Aseguran los entendidos en
la materia que la atropina o la belladona dilata las pupilas. Por tanto, que se
bajen de las nubes de la estupidez y el engreimiento, y no vengan, como algunos
capullines y yogurinas, presumiendo de ser distintos, haciéndose los guays y,
por ende, menospreciando nuestro modo de vida, nuestra ruralidad poética,
bucólica, que a lo mejor resulta que es mejor que su forma de vida... hinchada
de patetismos, pero tampoco es cuestión de dorar la pava de Acción de Gracias.

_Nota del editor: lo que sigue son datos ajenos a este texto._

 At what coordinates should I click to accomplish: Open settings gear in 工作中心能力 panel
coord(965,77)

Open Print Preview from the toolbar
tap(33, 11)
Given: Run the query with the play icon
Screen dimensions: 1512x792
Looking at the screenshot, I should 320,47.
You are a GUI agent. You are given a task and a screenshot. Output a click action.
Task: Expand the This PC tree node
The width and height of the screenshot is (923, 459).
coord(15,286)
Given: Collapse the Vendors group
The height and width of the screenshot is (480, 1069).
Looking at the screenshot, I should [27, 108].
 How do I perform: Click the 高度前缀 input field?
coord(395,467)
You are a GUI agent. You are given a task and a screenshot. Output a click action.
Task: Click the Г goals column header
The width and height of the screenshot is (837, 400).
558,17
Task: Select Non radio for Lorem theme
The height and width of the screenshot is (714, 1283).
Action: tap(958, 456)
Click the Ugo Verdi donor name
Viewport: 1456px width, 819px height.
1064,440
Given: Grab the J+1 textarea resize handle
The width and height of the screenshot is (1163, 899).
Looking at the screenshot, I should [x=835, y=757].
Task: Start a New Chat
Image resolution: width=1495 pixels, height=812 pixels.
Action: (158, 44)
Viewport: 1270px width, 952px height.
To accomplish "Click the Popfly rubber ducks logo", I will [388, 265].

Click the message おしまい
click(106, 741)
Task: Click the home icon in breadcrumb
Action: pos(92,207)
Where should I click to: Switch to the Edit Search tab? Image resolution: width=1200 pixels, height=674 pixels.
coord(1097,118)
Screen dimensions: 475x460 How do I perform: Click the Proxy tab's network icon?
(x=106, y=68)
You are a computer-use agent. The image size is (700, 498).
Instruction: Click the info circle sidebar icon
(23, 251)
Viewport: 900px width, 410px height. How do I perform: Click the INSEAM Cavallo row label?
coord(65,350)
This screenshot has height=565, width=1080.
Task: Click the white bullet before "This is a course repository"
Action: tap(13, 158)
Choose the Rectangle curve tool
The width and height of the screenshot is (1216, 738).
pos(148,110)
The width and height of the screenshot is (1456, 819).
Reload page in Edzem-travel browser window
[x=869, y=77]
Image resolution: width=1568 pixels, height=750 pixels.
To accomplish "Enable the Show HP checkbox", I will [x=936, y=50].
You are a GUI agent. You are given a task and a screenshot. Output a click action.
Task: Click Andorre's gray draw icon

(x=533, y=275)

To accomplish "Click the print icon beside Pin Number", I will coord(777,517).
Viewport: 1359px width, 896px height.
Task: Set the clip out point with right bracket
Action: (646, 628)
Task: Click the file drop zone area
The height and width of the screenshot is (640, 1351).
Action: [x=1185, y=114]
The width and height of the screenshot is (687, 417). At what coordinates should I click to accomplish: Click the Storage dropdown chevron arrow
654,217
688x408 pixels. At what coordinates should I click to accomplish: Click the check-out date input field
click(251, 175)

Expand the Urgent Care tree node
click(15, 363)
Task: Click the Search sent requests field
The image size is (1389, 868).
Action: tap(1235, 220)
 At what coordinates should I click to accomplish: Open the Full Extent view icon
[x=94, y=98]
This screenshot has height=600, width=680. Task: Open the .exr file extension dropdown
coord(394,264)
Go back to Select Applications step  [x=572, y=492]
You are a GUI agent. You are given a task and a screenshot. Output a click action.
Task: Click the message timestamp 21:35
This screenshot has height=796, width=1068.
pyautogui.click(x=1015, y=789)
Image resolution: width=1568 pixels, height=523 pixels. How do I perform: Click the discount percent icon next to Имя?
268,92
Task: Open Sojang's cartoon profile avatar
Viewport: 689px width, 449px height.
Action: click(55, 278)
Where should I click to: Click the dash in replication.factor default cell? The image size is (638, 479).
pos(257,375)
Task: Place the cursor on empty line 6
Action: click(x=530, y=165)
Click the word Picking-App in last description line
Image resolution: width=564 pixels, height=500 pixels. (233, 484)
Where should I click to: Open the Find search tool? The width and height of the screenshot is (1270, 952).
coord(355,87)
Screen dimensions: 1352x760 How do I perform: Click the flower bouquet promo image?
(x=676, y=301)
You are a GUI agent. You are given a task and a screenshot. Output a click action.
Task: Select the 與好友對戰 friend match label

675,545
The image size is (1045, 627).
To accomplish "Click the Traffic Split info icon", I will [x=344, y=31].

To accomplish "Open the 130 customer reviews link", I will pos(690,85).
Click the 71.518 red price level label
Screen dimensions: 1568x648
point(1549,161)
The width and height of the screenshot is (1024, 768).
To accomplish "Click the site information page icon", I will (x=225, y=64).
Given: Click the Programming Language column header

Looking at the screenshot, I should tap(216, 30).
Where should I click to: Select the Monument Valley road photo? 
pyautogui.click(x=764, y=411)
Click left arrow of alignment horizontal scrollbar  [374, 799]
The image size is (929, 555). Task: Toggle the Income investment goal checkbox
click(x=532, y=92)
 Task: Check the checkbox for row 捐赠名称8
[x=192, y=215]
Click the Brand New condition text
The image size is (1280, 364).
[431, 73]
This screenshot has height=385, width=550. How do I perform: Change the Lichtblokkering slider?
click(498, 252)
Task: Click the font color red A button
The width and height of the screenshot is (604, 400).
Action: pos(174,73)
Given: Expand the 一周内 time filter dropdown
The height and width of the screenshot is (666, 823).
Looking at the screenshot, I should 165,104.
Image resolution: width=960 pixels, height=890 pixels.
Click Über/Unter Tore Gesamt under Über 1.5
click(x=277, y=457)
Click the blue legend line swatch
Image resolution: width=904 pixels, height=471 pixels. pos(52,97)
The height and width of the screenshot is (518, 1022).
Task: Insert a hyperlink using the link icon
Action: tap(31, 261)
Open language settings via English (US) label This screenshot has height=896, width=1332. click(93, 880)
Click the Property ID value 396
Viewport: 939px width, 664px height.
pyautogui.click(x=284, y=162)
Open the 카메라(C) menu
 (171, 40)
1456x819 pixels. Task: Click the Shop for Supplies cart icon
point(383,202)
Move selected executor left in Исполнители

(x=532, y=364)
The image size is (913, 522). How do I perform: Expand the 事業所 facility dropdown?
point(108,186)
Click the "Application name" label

Que cada cual se acicale o hermosee como mejor pueda y sepa, que para todos hay
en este valle de verdes y tostados.
Aunque provincianos y campestres,
también tenemos nuestro corazoncito y no siempre pecamos de paletos, y de estar
enchufados la mitad del día a la caja bobalicona. La curiosidad intelectual, si
tal puede decirse, y la sensibilidad hacia lo bueno-bello, no es patrimonio
exclusivo de los urbanitas. Hasta ahí podríamos llegar. Es más, hay gentes en
las metrópolis que ni tiempo tienen para sobar y saborear eso que en nuestra
civilizada suciedad se ha dado en
llamar cultura. Bastante tienen los “urbanícolas” con las horas suplementarias que a veces hacen en
el curre y luego en transporte. Consumen todo el día en desplazamientos de un
lado a otro. Que esto sí es consumo de
tiempo y dinero. Pero no hay de otra, cruda realidad consumista la que nos
nubla las entendederas. Y así discurre la vida por los cauces purulentos de
algunas urbes. Polución, ruido, ajetreo,
y sobre todo falta de tiempo, la sangre más preciada, el alimento más
nutritivo, el que más me gusta. De qué me sirve vivir en una gran ciudad, si no
encuentro tiempo para disfrutar de lo que me ofrece, y sí sufro sus
inconvenientes como cualquier hijo de vecino.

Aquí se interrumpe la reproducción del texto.